July 31, 2019
Not intended for U.S. and UK Media

U.S. FDA approves darolutamide, a new treatment for men with non-metastatic castration-resistant prostate cancer

Darolutamide was approved in the U.S. under the FDA Priority Review designation; approval granted three months ahead of target FDA action date / Approval based on Phase III ARAMIS trial evaluating the efficacy and safety of darolutamide plus androgen deprivation therapy (ADT) compared to placebo plus ADT

Berlin, July 31, 2019 - The U.S. Food and Drug Administration (FDA) has approved darolutamide, a non-steroidal androgen receptor inhibitor (ARi), under the brand name Nubeqa®. The FDA approval is for the treatment of patients with non-metastatic castration-resistant prostate cancer (nmCRPC) and is based on the Phase III ARAMIS trial evaluating darolutamide plus androgen deprivation therapy (ADT), which demonstrated a highly significant improvement in the primary efficacy endpoint of metastasis-free survival (MFS), with a median of 40.4 months versus 18.4 months for placebo plus ADT (p<0.0001). MFS is defined as the time from randomization to the time of first evidence of blinded independent central review (BICR)-confirmed distant metastasis or death from any cause within 33 weeks after the last evaluable scan, whichever occurred first. The compound, which is developed jointly by Bayer and Orion Corporation, a globally operating Finnish pharmaceutical company, was approved under the FDA Priority Review designation, which is reserved for medicines that may provide significant improvements in the safety or effectiveness of the treatment for serious conditions. The androgen receptor inhibitor has a distinct chemical structure that binds to the receptor with high affinity and exhibits strong antagonistic activity, thereby inhibiting the receptor function and the growth of prostate cancer cells.

"Patients at this stage of prostate cancer typically don't have symptoms of the disease. The overarching goals of treatment in this setting are to delay the spread of prostate cancer and limit the burdensome side effects of therapy," said Matthew Smith, M.D., Ph.D., Director of the Genitourinary Malignancies Program, Massachusetts General Hospital Cancer Center. "This approval marks an important new option for the prostate cancer community."
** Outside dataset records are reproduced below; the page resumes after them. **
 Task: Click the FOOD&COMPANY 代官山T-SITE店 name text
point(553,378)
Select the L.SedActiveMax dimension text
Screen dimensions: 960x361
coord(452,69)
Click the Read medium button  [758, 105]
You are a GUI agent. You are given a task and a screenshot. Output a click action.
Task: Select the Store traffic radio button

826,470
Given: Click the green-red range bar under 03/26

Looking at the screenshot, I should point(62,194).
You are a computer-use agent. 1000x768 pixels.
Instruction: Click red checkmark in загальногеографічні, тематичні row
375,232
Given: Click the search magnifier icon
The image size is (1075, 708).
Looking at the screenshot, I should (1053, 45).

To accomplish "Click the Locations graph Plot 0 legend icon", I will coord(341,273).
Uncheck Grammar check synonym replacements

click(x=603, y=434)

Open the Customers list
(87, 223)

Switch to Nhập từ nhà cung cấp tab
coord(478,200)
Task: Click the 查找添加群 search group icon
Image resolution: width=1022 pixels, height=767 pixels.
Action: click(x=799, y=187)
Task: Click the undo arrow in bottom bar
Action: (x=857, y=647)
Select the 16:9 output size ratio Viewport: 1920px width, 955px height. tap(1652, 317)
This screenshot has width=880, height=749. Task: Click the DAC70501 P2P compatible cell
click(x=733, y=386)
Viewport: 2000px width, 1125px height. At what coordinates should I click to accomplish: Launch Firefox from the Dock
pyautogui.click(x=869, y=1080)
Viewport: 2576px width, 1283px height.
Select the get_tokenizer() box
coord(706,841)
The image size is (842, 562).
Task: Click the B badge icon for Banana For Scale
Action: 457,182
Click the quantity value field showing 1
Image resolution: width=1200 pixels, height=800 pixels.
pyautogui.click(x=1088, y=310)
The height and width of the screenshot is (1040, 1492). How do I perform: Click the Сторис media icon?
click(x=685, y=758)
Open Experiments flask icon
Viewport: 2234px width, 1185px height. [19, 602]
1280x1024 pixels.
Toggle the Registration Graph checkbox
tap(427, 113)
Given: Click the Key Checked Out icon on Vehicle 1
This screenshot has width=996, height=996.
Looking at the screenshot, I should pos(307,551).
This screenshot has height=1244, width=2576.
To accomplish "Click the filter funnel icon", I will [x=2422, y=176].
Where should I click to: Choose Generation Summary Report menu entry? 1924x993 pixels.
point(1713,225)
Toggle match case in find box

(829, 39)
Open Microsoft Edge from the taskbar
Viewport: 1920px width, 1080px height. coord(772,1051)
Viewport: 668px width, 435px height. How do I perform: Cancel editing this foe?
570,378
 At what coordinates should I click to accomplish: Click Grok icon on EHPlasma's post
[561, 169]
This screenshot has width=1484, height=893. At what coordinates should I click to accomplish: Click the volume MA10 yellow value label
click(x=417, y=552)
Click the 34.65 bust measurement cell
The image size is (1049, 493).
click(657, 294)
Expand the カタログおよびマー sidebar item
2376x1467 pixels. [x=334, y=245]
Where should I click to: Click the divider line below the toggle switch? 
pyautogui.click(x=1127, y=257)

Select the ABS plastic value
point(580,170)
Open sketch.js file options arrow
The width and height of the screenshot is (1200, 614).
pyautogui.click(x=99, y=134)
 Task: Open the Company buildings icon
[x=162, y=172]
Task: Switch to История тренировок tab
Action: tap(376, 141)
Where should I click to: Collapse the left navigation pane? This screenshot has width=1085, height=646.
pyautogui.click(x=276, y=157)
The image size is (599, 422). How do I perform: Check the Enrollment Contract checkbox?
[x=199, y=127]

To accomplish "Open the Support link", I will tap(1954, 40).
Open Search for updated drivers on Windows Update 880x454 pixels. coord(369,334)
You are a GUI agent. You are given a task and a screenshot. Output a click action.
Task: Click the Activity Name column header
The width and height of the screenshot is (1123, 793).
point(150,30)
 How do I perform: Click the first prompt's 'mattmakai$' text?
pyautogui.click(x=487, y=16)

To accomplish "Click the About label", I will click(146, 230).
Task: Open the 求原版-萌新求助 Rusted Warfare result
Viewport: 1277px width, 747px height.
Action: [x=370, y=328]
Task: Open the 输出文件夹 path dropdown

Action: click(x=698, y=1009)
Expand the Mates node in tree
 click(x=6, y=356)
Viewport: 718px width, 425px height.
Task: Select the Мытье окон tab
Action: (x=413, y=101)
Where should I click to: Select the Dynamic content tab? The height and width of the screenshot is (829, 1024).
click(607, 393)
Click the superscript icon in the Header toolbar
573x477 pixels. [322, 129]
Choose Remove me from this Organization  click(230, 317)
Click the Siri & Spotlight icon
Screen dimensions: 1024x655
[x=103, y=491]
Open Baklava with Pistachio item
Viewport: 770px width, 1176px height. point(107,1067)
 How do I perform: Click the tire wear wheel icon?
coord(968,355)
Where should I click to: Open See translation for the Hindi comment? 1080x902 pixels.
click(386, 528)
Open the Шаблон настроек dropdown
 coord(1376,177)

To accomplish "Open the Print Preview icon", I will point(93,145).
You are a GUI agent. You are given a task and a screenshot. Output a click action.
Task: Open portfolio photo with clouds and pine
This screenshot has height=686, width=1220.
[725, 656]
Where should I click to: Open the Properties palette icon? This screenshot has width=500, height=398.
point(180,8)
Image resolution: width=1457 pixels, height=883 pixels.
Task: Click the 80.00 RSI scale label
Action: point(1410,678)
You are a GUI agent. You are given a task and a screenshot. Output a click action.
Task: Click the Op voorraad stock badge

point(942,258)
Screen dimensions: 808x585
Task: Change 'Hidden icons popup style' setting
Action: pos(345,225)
Prostate cancer that is treated with ADT but keeps progressing even when the amount of testosterone is reduced to very low levels in the body is known as castration-resistant prostate cancer (CRPC). In the U.S., over 73,000 men are estimated to have a CRPC diagnosis in 2019. About one-third of men with non-metastatic CRPC go on to develop metastases within two years.

"With the approval of darolutamide, we now have a new therapy that extends MFS and allows physicians greater flexibility to treat men living with nmCRPC,," said Robert LaCaze, Member of the Executive Committee of Bayer's Pharmaceuticals Division and Head of the Oncology Strategic Business Unit. "Bayer is proud to take this latest step forward in the nmCRPC treatment landscape. Darolutamide is the newest addition to our prostate cancer portfolio and reflects Bayer's commitment to finding treatments for men at different stages along the prostate cancer continuum."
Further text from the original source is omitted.